> [Your objective]:
Copy the full listing below line for line, changing nothing.

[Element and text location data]
— begin —

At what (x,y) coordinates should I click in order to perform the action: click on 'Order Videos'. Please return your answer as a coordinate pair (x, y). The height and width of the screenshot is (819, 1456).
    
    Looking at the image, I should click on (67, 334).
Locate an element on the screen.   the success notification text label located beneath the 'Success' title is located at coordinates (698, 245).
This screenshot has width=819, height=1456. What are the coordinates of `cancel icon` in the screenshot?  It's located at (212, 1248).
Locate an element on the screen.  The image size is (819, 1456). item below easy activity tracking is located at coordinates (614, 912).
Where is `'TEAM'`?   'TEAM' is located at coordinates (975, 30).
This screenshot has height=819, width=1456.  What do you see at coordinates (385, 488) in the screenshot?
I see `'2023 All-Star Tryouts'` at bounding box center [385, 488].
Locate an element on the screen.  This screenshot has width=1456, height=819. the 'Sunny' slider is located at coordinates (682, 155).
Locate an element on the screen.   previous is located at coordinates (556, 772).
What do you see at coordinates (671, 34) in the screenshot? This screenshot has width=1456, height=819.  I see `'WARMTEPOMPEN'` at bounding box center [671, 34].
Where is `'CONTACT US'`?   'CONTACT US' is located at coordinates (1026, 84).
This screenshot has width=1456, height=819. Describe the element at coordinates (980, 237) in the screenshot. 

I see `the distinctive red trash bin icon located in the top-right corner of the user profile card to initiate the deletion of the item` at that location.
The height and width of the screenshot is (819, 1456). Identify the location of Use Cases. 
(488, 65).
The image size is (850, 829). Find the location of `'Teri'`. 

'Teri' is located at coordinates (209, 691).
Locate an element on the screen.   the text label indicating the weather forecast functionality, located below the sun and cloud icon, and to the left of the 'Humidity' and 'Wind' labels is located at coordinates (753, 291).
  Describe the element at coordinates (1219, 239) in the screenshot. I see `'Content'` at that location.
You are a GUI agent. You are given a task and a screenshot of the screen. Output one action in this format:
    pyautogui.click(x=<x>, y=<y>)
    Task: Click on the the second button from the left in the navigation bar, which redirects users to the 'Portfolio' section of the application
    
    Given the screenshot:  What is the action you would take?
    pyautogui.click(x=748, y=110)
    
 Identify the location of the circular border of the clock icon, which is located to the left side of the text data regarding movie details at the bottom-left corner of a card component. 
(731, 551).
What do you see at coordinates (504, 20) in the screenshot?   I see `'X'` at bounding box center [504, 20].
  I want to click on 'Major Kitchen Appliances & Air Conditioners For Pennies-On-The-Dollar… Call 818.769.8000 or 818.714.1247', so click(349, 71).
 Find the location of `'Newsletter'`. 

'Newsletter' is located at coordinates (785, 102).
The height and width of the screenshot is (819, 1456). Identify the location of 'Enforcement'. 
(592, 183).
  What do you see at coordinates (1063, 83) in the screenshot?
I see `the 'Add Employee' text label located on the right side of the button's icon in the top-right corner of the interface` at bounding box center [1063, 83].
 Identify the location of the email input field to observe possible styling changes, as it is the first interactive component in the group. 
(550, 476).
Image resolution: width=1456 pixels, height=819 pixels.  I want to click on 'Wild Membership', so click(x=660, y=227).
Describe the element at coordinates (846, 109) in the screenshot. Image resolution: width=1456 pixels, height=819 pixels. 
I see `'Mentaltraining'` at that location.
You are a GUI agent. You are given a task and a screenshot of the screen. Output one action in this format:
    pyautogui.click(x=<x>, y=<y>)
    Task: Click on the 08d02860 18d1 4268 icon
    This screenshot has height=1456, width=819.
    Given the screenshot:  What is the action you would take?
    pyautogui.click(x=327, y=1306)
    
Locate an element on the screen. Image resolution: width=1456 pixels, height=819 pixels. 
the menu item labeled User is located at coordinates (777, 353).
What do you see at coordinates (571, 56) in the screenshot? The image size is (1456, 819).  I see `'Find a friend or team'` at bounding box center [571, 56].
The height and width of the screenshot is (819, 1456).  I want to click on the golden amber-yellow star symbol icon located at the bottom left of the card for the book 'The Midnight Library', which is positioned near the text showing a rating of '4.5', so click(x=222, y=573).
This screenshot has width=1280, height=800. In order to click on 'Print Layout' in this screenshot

— end —

> [Result]:
At what (x,y) coordinates should I click in order to perform the action: click on 'Order Videos'. Please return your answer as a coordinate pair (x, y). The height and width of the screenshot is (819, 1456).
    
    Looking at the image, I should click on (67, 334).
Locate an element on the screen.   the success notification text label located beneath the 'Success' title is located at coordinates (698, 245).
This screenshot has width=819, height=1456. What are the coordinates of `cancel icon` in the screenshot?  It's located at (212, 1248).
Locate an element on the screen.  The image size is (819, 1456). item below easy activity tracking is located at coordinates (614, 912).
Where is `'TEAM'`?   'TEAM' is located at coordinates (975, 30).
This screenshot has height=819, width=1456.  What do you see at coordinates (385, 488) in the screenshot?
I see `'2023 All-Star Tryouts'` at bounding box center [385, 488].
Locate an element on the screen.  This screenshot has width=1456, height=819. the 'Sunny' slider is located at coordinates (682, 155).
Locate an element on the screen.   previous is located at coordinates (556, 772).
What do you see at coordinates (671, 34) in the screenshot? This screenshot has width=1456, height=819.  I see `'WARMTEPOMPEN'` at bounding box center [671, 34].
Where is `'CONTACT US'`?   'CONTACT US' is located at coordinates (1026, 84).
This screenshot has width=1456, height=819. Describe the element at coordinates (980, 237) in the screenshot. 

I see `the distinctive red trash bin icon located in the top-right corner of the user profile card to initiate the deletion of the item` at that location.
The height and width of the screenshot is (819, 1456). Identify the location of Use Cases. 
(488, 65).
The image size is (850, 829). Find the location of `'Teri'`. 

'Teri' is located at coordinates (209, 691).
Locate an element on the screen.   the text label indicating the weather forecast functionality, located below the sun and cloud icon, and to the left of the 'Humidity' and 'Wind' labels is located at coordinates (753, 291).
  Describe the element at coordinates (1219, 239) in the screenshot. I see `'Content'` at that location.
You are a GUI agent. You are given a task and a screenshot of the screen. Output one action in this format:
    pyautogui.click(x=<x>, y=<y>)
    Task: Click on the the second button from the left in the navigation bar, which redirects users to the 'Portfolio' section of the application
    
    Given the screenshot:  What is the action you would take?
    pyautogui.click(x=748, y=110)
    
 Identify the location of the circular border of the clock icon, which is located to the left side of the text data regarding movie details at the bottom-left corner of a card component. 
(731, 551).
What do you see at coordinates (504, 20) in the screenshot?   I see `'X'` at bounding box center [504, 20].
  I want to click on 'Major Kitchen Appliances & Air Conditioners For Pennies-On-The-Dollar… Call 818.769.8000 or 818.714.1247', so click(349, 71).
 Find the location of `'Newsletter'`. 

'Newsletter' is located at coordinates (785, 102).
The height and width of the screenshot is (819, 1456). Identify the location of 'Enforcement'. 
(592, 183).
  What do you see at coordinates (1063, 83) in the screenshot?
I see `the 'Add Employee' text label located on the right side of the button's icon in the top-right corner of the interface` at bounding box center [1063, 83].
 Identify the location of the email input field to observe possible styling changes, as it is the first interactive component in the group. 
(550, 476).
Image resolution: width=1456 pixels, height=819 pixels.  I want to click on 'Wild Membership', so click(x=660, y=227).
Describe the element at coordinates (846, 109) in the screenshot. Image resolution: width=1456 pixels, height=819 pixels. 
I see `'Mentaltraining'` at that location.
You are a GUI agent. You are given a task and a screenshot of the screen. Output one action in this format:
    pyautogui.click(x=<x>, y=<y>)
    Task: Click on the 08d02860 18d1 4268 icon
    This screenshot has height=1456, width=819.
    Given the screenshot:  What is the action you would take?
    pyautogui.click(x=327, y=1306)
    
Locate an element on the screen. Image resolution: width=1456 pixels, height=819 pixels. 
the menu item labeled User is located at coordinates (777, 353).
What do you see at coordinates (571, 56) in the screenshot? The image size is (1456, 819).  I see `'Find a friend or team'` at bounding box center [571, 56].
The height and width of the screenshot is (819, 1456).  I want to click on the golden amber-yellow star symbol icon located at the bottom left of the card for the book 'The Midnight Library', which is positioned near the text showing a rating of '4.5', so click(x=222, y=573).
This screenshot has width=1280, height=800. In order to click on 'Print Layout' in this screenshot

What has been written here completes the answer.